Starting from a planned eight clinical trials, the EU-funded project EUROSARC trialled competing options for various aspects of the treatment of different types of sarcoma. ‘Two major studies that were initiated and completed during the project have changed clinical practice for some of these rare cancers,’ says project coordinator Jean-Yves Blay of Université Lyon 1 Claude Bernard, France.
They notably concluded that one of the approaches studied, for a specific subtype of sarcoma, boosted patient survival by nearly 10 %. ‘This particular study showed that giving patients chemotherapy prior to surgery for large, aggressive sarcomas of the limb improves the quality of treatment and survival,’ Blay explains. ‘This had never been demonstrated before, and chemotherapy was not extensively used.’
The second practice-changing trial focused on a specific group of retroperitoneal sarcoma, the most frequent sarcomas in the abdominal region. Its findings shed new light on a treatment option that involves significant constraints and side effects. ‘It concluded that pre-operative radiotherapy did not improve the outcome for patients operated in reference centres,’ Blay notes.
Informing clinical practice ...
EUROSARC’s other trials explored leads, assessing the effects of possible new treatments as a first step towards potential future research by comparing them to other approaches, Blay adds. For example, such trials are organised to test the effectiveness of medication that is already on the market for diseases other than those for which they were initially developed.
As of January 2020, two of these ‘proof-of-concept’ trials are still running. Respectively, they are exploring the value of sirolimus and cyclophosphamide in chondrosarcoma, a very resistant form of sarcoma, and that of an antibody, anti-RANKL, in a very rare form of bone tumour (so-called ‘giant cell tumour’), Blay explains. Both are based on the identification of molecular targets in the tumour, specifically activated in these rare types.
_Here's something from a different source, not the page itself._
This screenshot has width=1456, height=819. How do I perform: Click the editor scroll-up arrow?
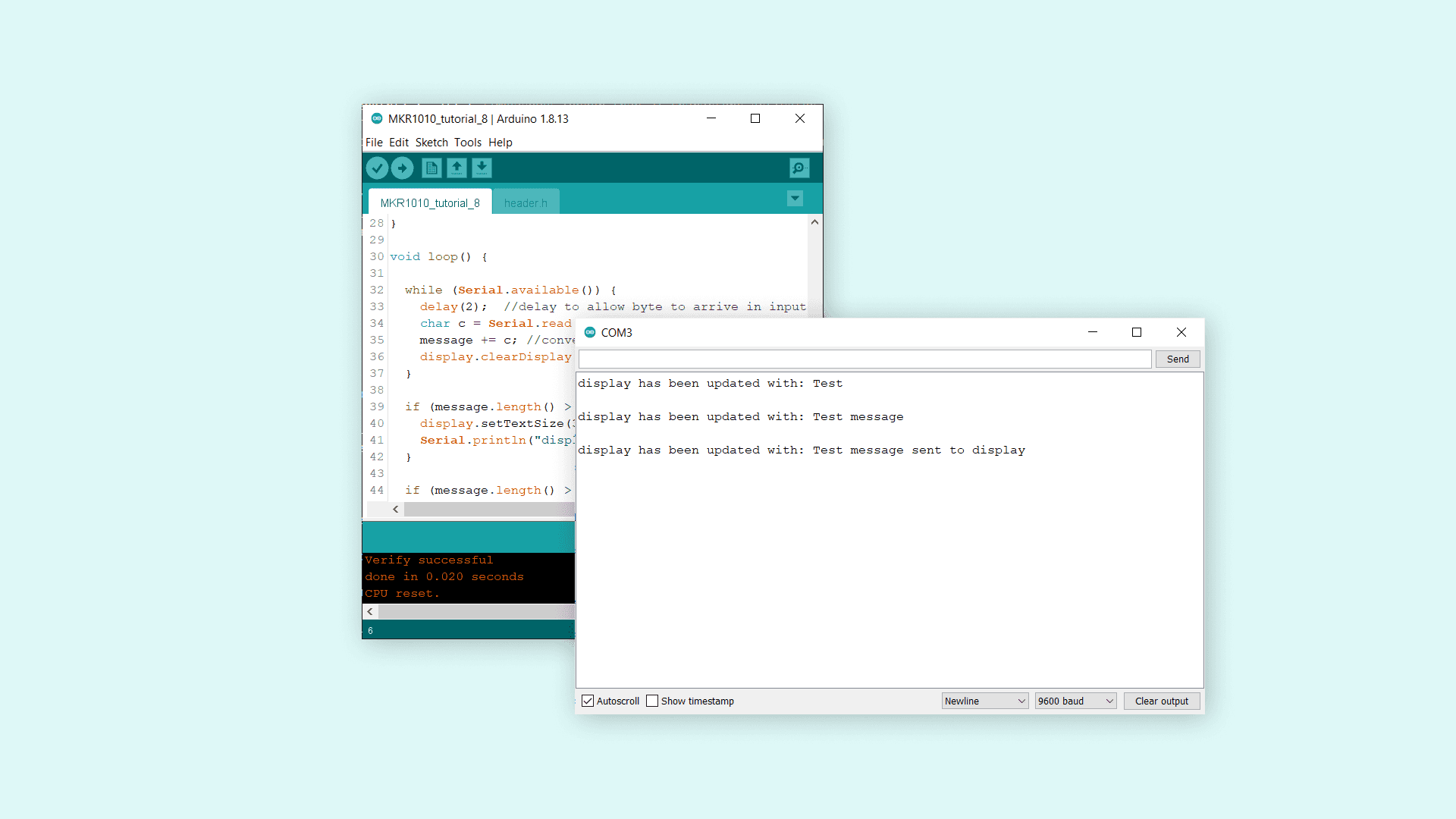click(814, 222)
Another trial, completed prior to the project’s end in May 2018, concluded that the treatment on which it focused did not live up to expectations, as did a fourth, which was dropped, Blay notes. These trials had explored the effectiveness of an anti IGF1R tyrosine kinase inhibitor in Ewing sarcoma, with only one patient with long-term efficacy, and an immunomodulatory agent (MTP) in combination with ifosfamide in osteosarcoma.
...and future research
‘EUROSARC was invaluable in that it enabled us to conduct trials that might otherwise never have been performed,’ Blay underlines, stressing the difficulties of funding such studies for rare diseases – particularly if they are not linked to the development of new drugs.
Other important outcomes, along with the positive and negative results of the trials, include the fact that the project generated new questions to be examined through further study, along with a valuable collection of tumour material donated by patients to support future research.
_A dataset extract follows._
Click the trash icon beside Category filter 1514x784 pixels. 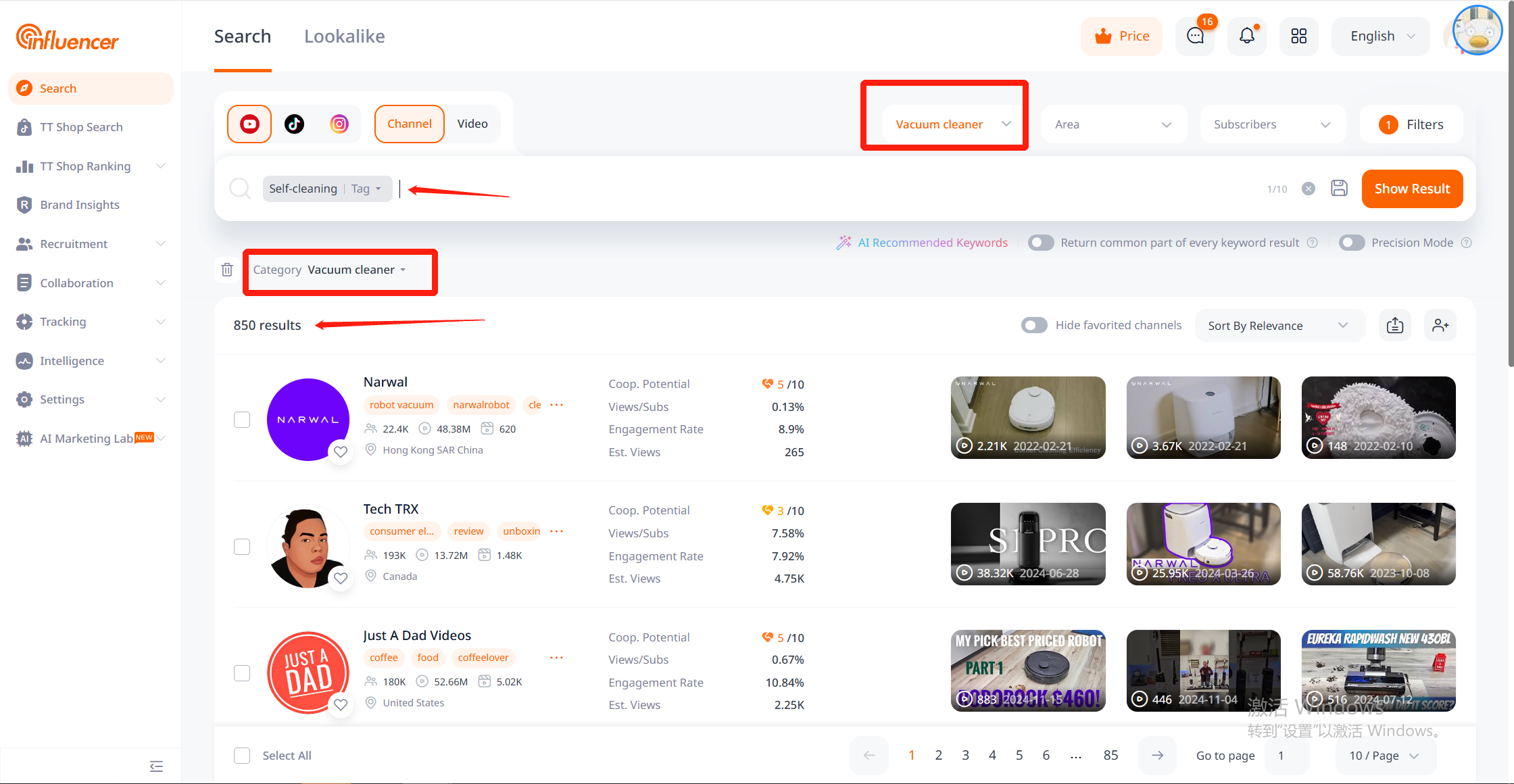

Follow-on work is already under way. The tissue collected in EUROSARC is being studied to identify genetic alterations that might help to develop personalised treatments.
Furthermore, a new trial is about to be launched by the European reference network EURACAN, a recent addition to the string of projects and networks that have been advancing this line of research with EU support since 2006. SELNET, a Horizon 2020 project launched in 2019, is extending this collaboration to partners in Latin America.
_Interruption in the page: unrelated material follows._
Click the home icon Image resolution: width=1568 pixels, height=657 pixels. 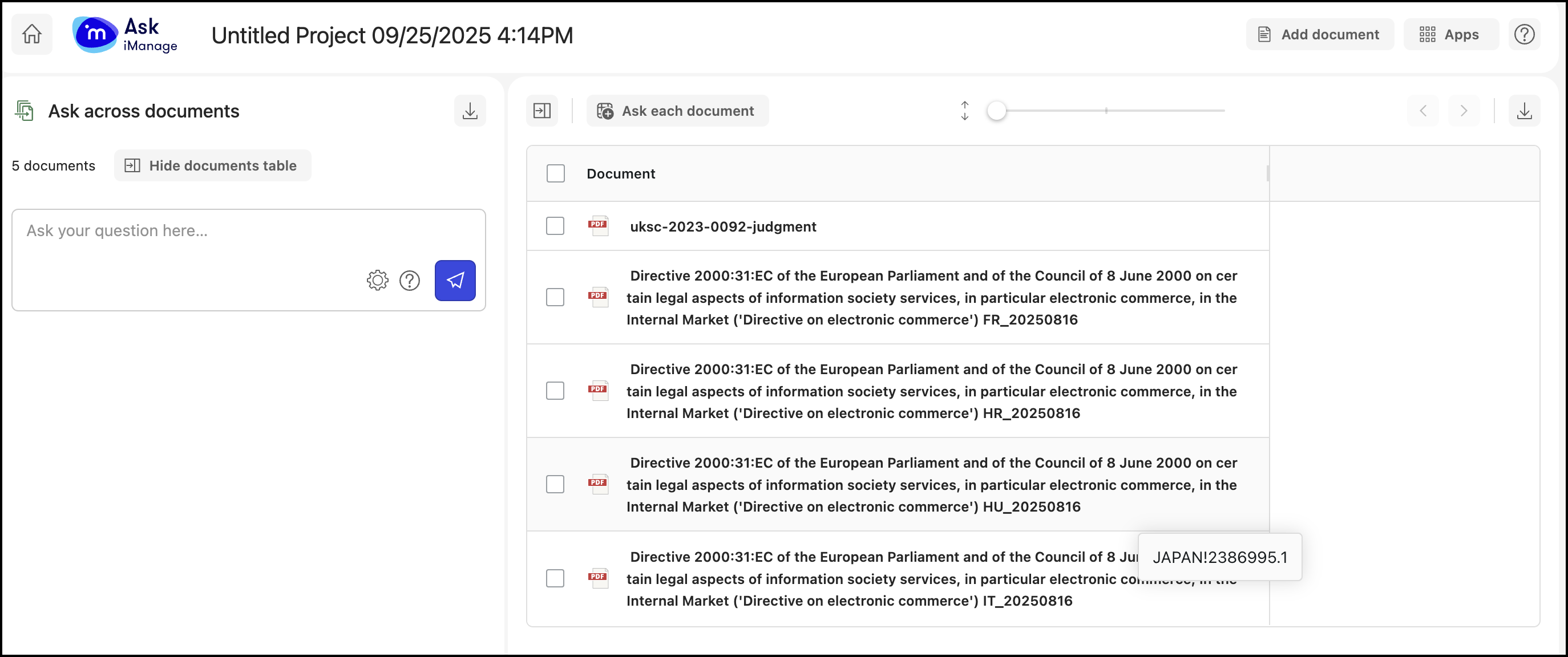pos(31,34)
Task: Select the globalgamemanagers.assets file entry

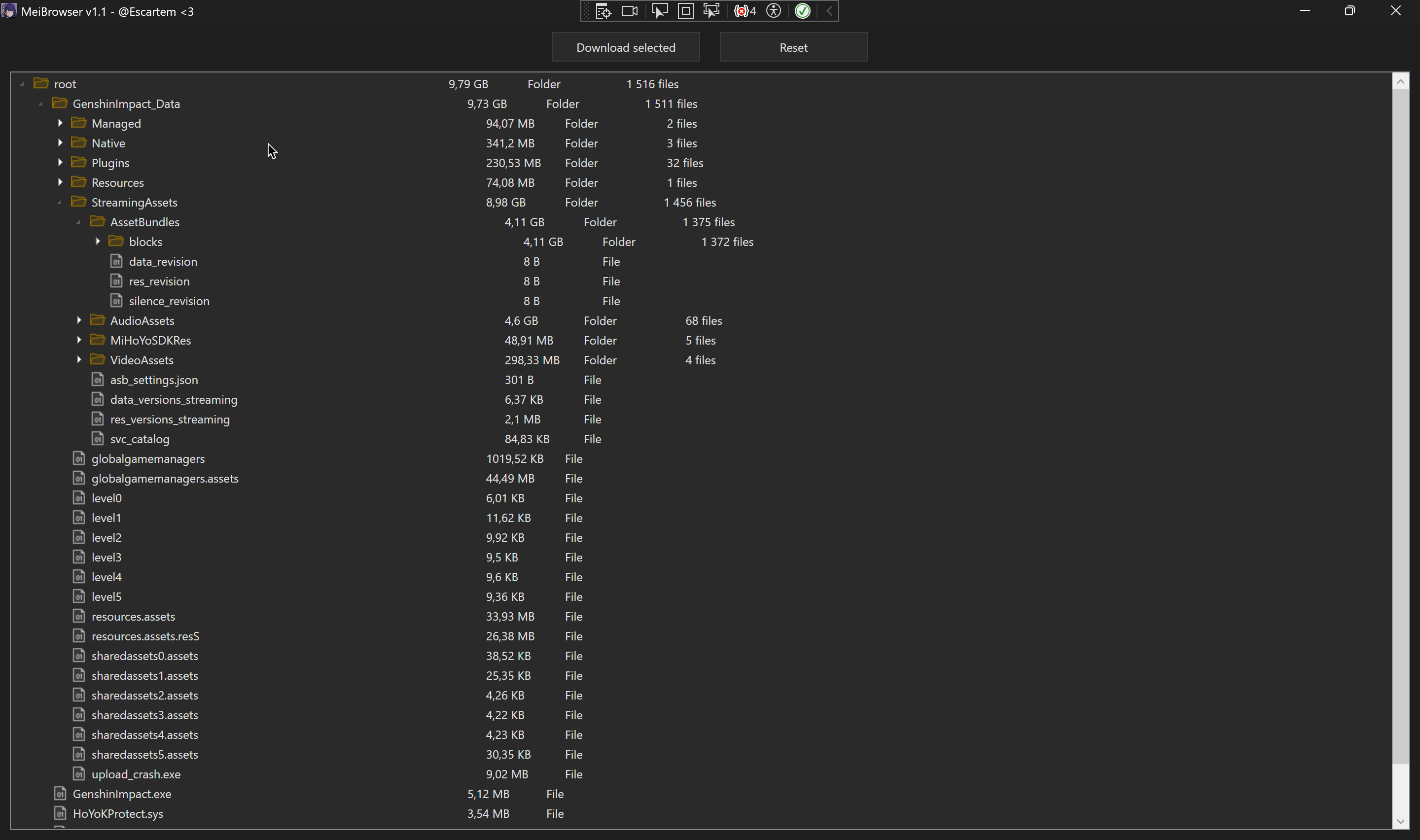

Cooperation across centres and countries is particularly important for trials dedicated to diseases such as sarcoma, as a way to enrol sufficient numbers of patients – which fortunately are as rare as the illness itself, and even rarer for its individual subtypes – and mobilise the equally dispersed expertise of specialists in their treatment, Blay points out.
‘European projects help to connect national networks and enable them to be more efficient,’ he concludes.